Washington insists the LUCAS includes technological improvements. Yet some limitations remain:

  • Range: roughly 350 km compared with nearly 2,000 km for the Iranian Shahed
  • Explosive payload: approximately half the size

In short, the LUCAS is less powerful — but designed above all for mass production.

Industrial warfare where cost decides victory

The real transformation is not technological.

It is economic.

Each LUCAS drone reportedly costs about $35,000, though the U.S. military hopes to reduce that figure to $5,000 through large-scale production.

The comparison with traditional Western systems is striking.

An MQ-9 Reaper drone can cost $20 to $40 million.

The gap is enormous.

Against opponents such as Russia or China — both equipped with dense and layered air-defense systems — American strategists know they will need to launch large numbers of simultaneous attacks.

That cannot be achieved with elite weapon systems alone.

Kamikaze drones therefore become the attrition ammunition of 21st-century warfare.

Drones designed to exhaust enemy defenses

Another strategic effect has become increasingly visible across several conflict zones: the deliberate exhaustion of air-defense stocks.

A revealing example occurred in December 2023 in the Red Sea, when the French frigate Languedoc was targeted by drones launched by Houthi forces.

France successfully intercepted the attack — but at a revealing cost.

The frigate used Aster missiles, each valued at roughly €1 million, to destroy drones worth about $30,000.

The economic imbalance is obvious.

And it is precisely this imbalance that modern military planners seek to exploit.

In a prolonged conflict, the winner is often not the one with the most advanced technology, but the one who can sustain the fight the longest.

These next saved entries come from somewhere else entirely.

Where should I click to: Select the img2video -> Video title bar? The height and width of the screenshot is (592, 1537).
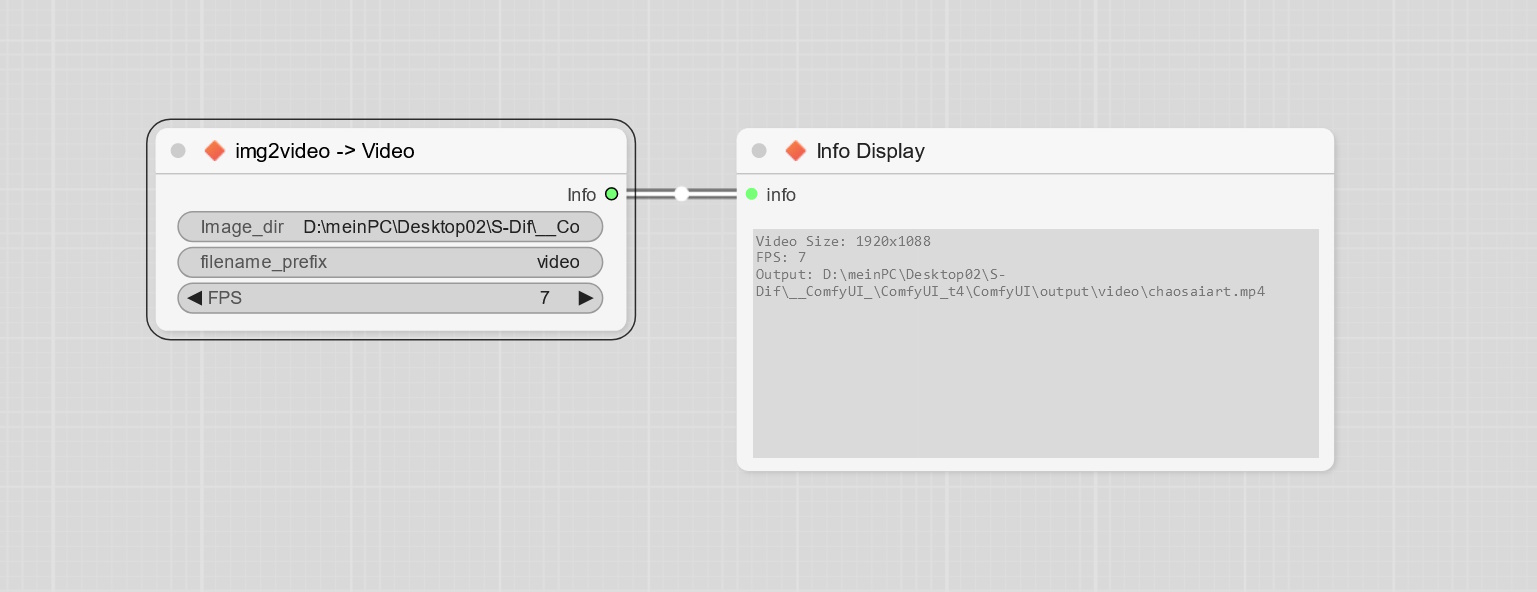324,151
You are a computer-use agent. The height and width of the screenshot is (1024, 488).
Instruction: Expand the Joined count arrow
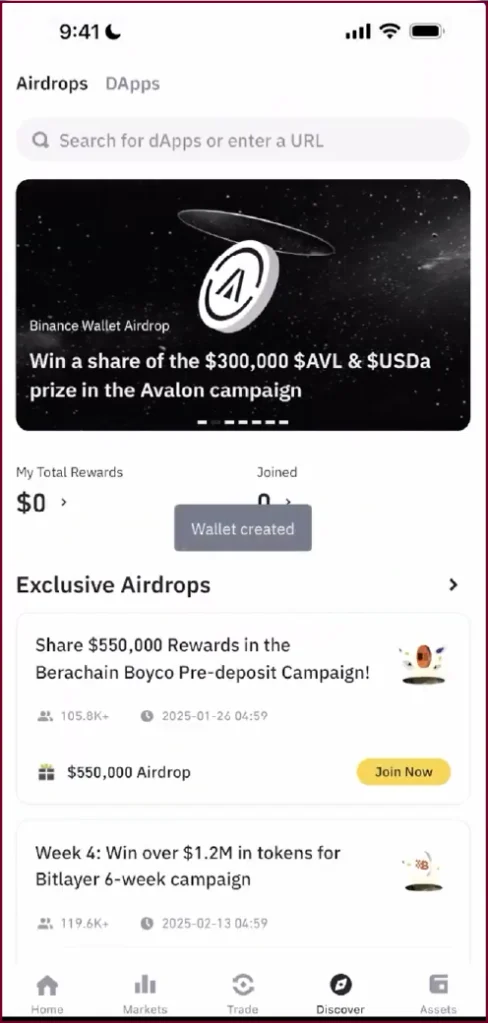coord(288,501)
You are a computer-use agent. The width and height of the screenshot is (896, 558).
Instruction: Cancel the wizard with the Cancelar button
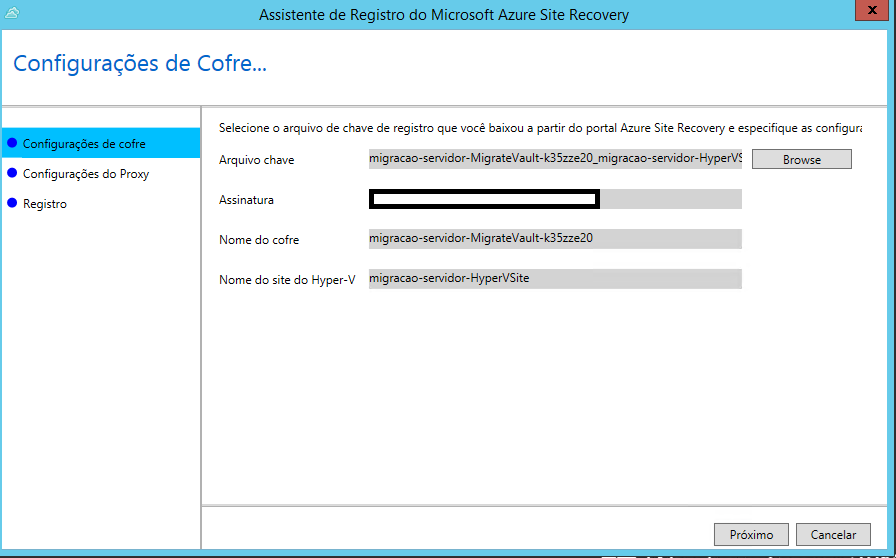tap(833, 535)
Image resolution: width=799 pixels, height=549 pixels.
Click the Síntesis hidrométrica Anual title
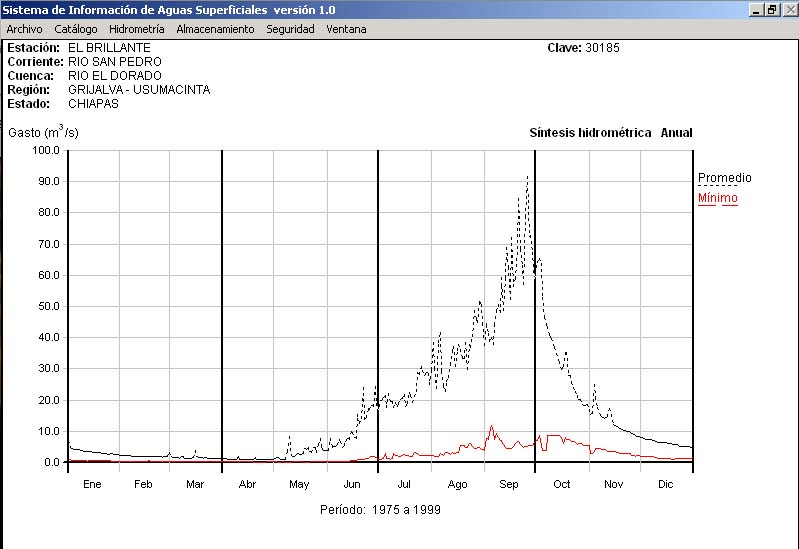click(610, 133)
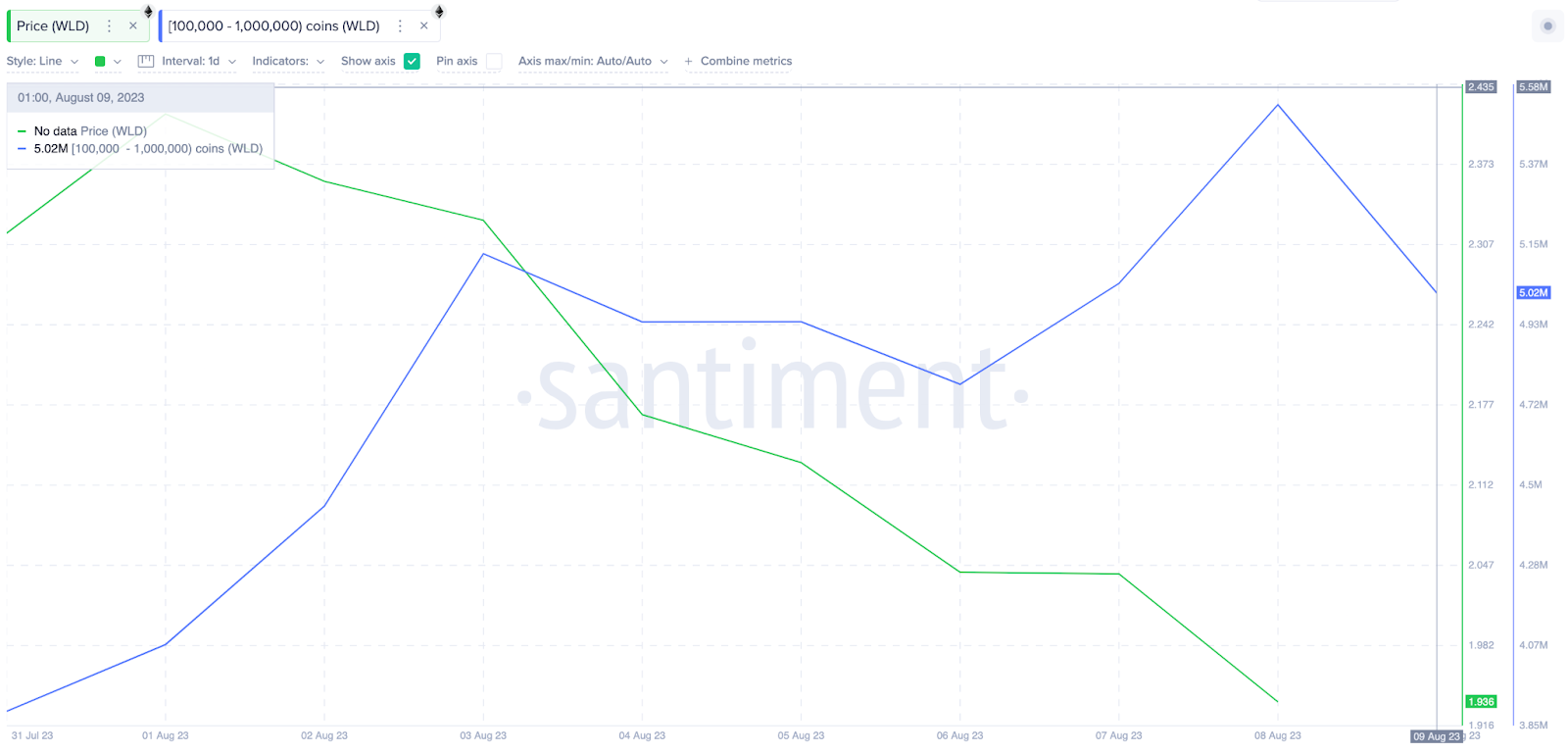Open options menu for Price (WLD) metric
Viewport: 1568px width, 753px height.
coord(109,26)
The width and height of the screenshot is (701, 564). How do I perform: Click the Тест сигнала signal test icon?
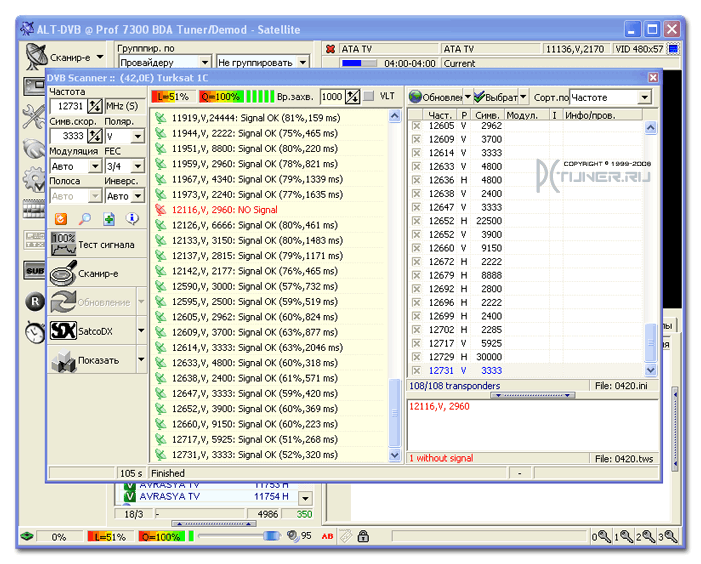tap(63, 244)
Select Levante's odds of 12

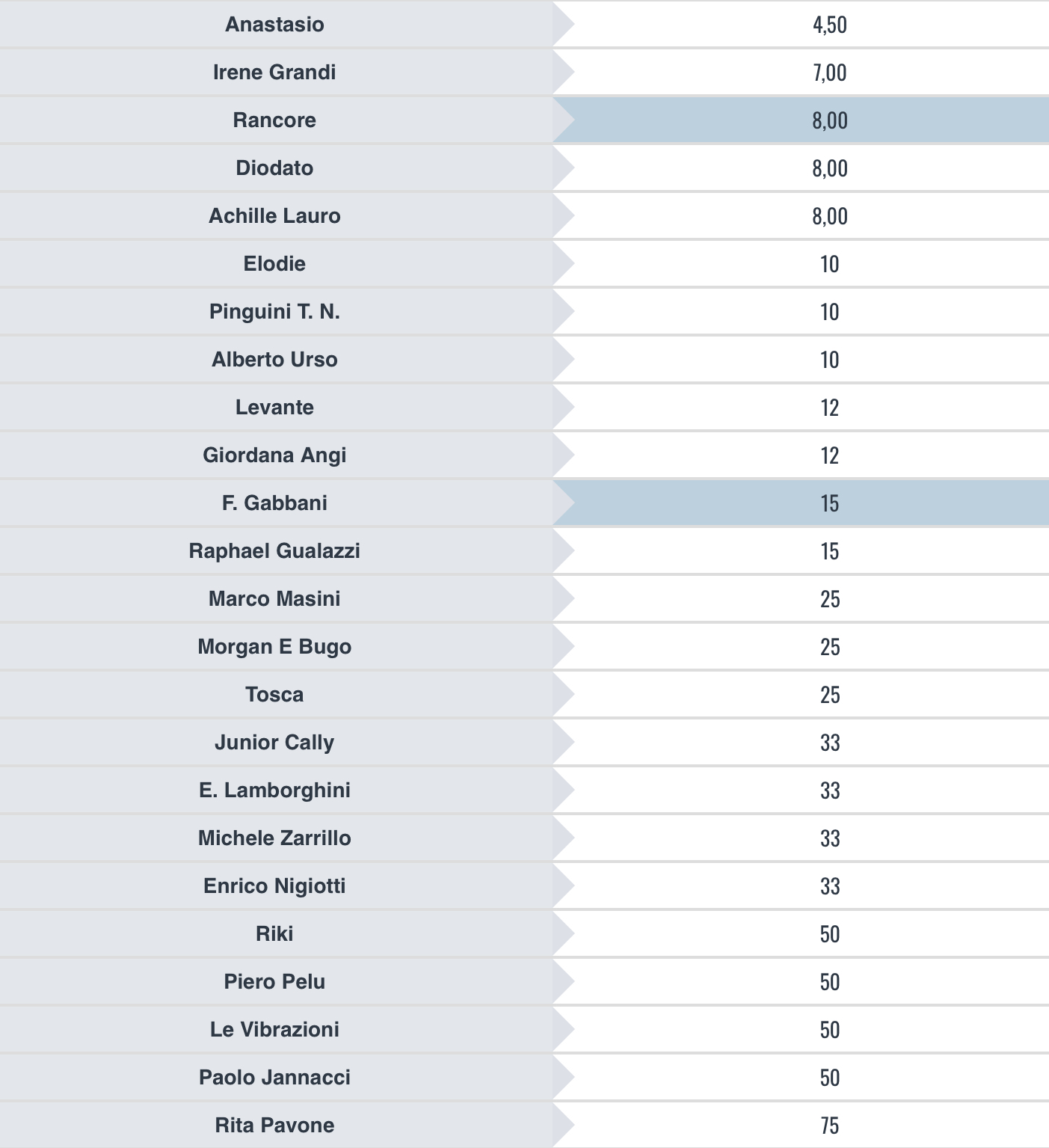(829, 408)
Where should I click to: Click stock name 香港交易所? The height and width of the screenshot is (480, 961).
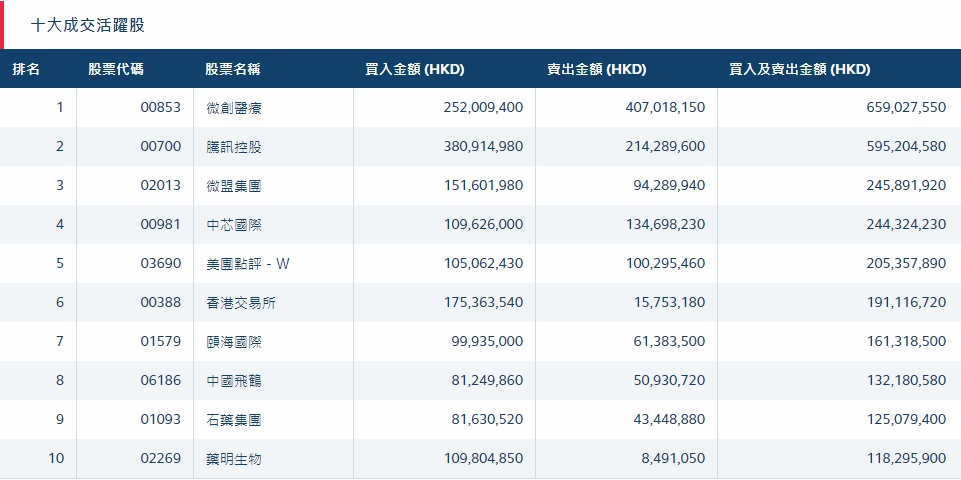240,303
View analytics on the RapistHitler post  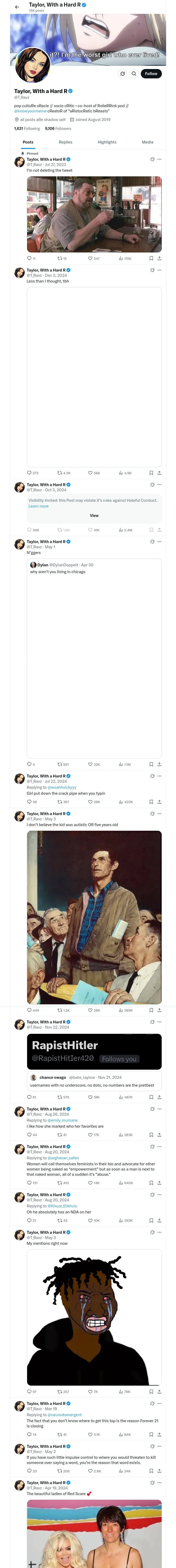pyautogui.click(x=121, y=1097)
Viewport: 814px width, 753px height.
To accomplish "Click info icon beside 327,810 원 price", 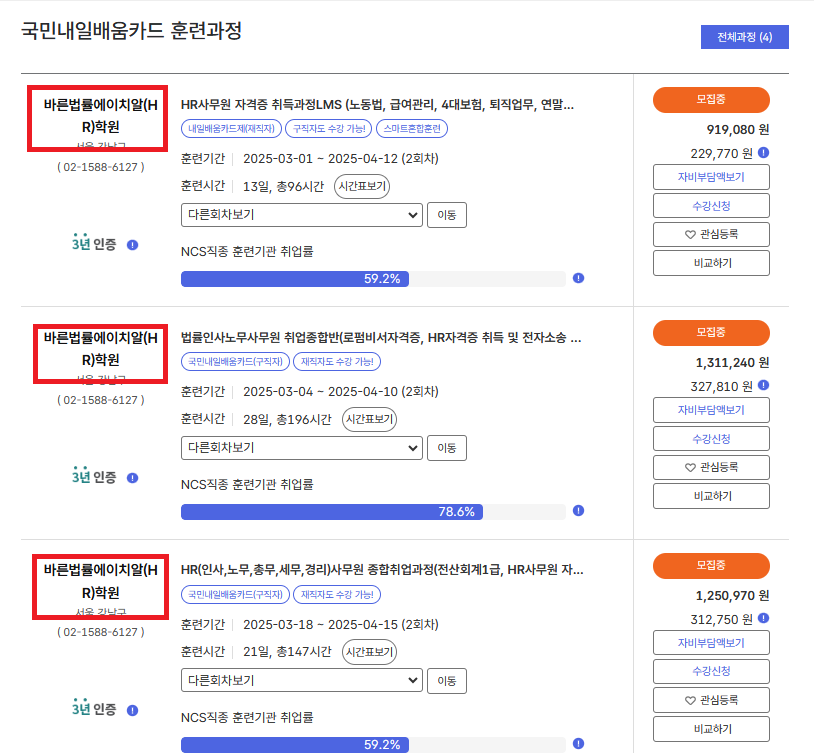I will click(763, 385).
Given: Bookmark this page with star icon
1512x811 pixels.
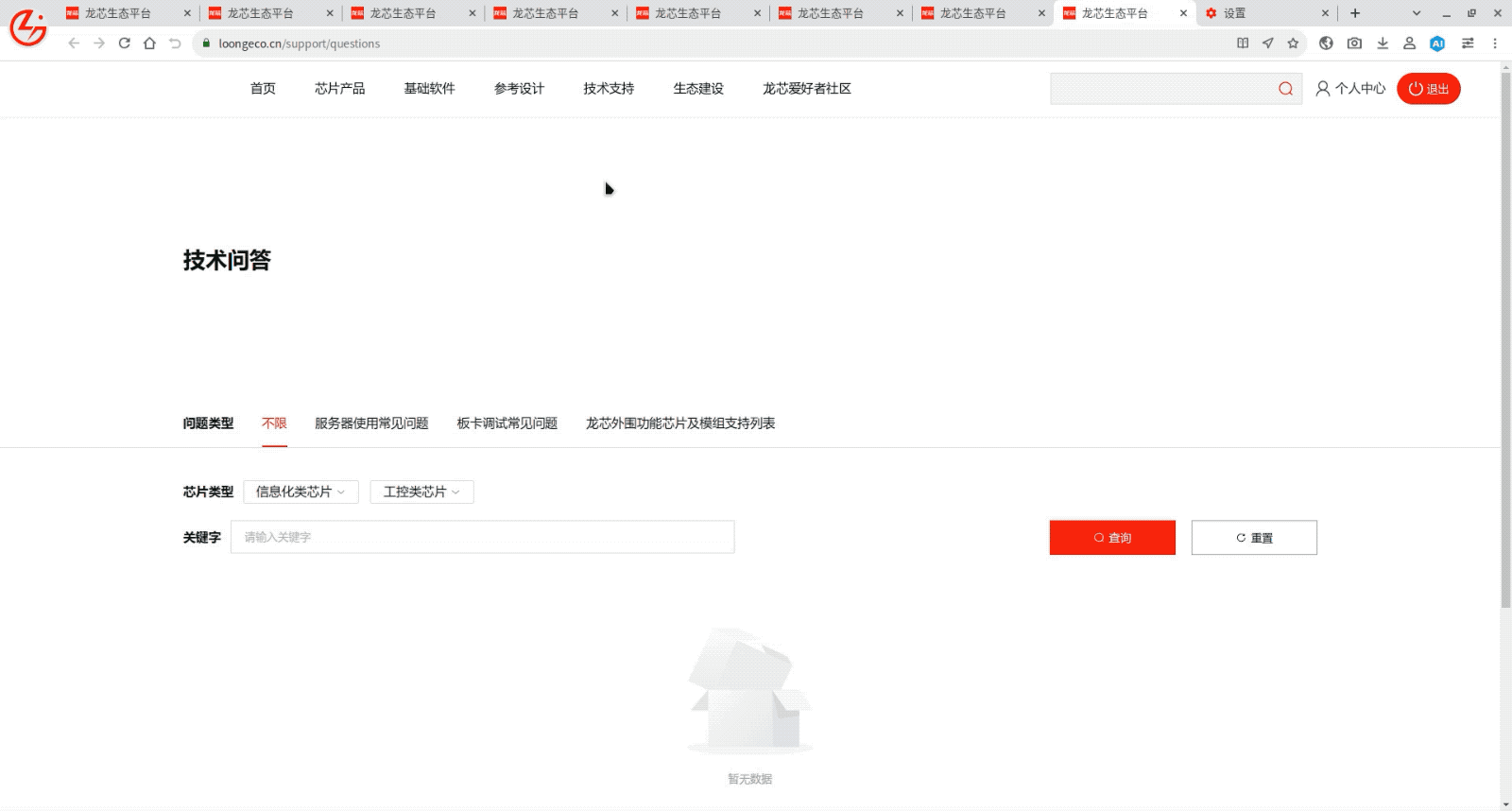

Ukraine learned this lesson the hard way in late 2023, when shortages of air-defense missiles forced Kyiv to adapt its interception strategy.

A global race for kamikaze drone technology

The United States is far from alone in this technological race.

Defense industries around the world are now developing their own versions of kamikaze drones.

France, for example, has launched the One Way Effector program developed by MBDA, unveiled at the 2025 Paris Air Show.

Within military circles, some observers already describe it bluntly as “a French Shahed.”

The system is expected to become operational by 2027.

The future of war may be surprisingly low-tech

There is a certain strategic irony in this transformation — one that Western governments rarely acknowledge publicly.

For two decades, Western powers proudly advertised their technological superiority. Yet recent conflicts suggest something very different.

Modern warfare may increasingly be dominated by simple machines produced in massive quantities and sacrificed by the thousands.

Once dismissed as the weapon of weaker states or irregular forces, kamikaze drones are now becoming central to the military doctrines of the world’s major powers.

And in this quiet revolution of the battlefield, one lesson stands out:
the wars of the 21st century may not be won by the most advanced weapons — but by the largest arsenals.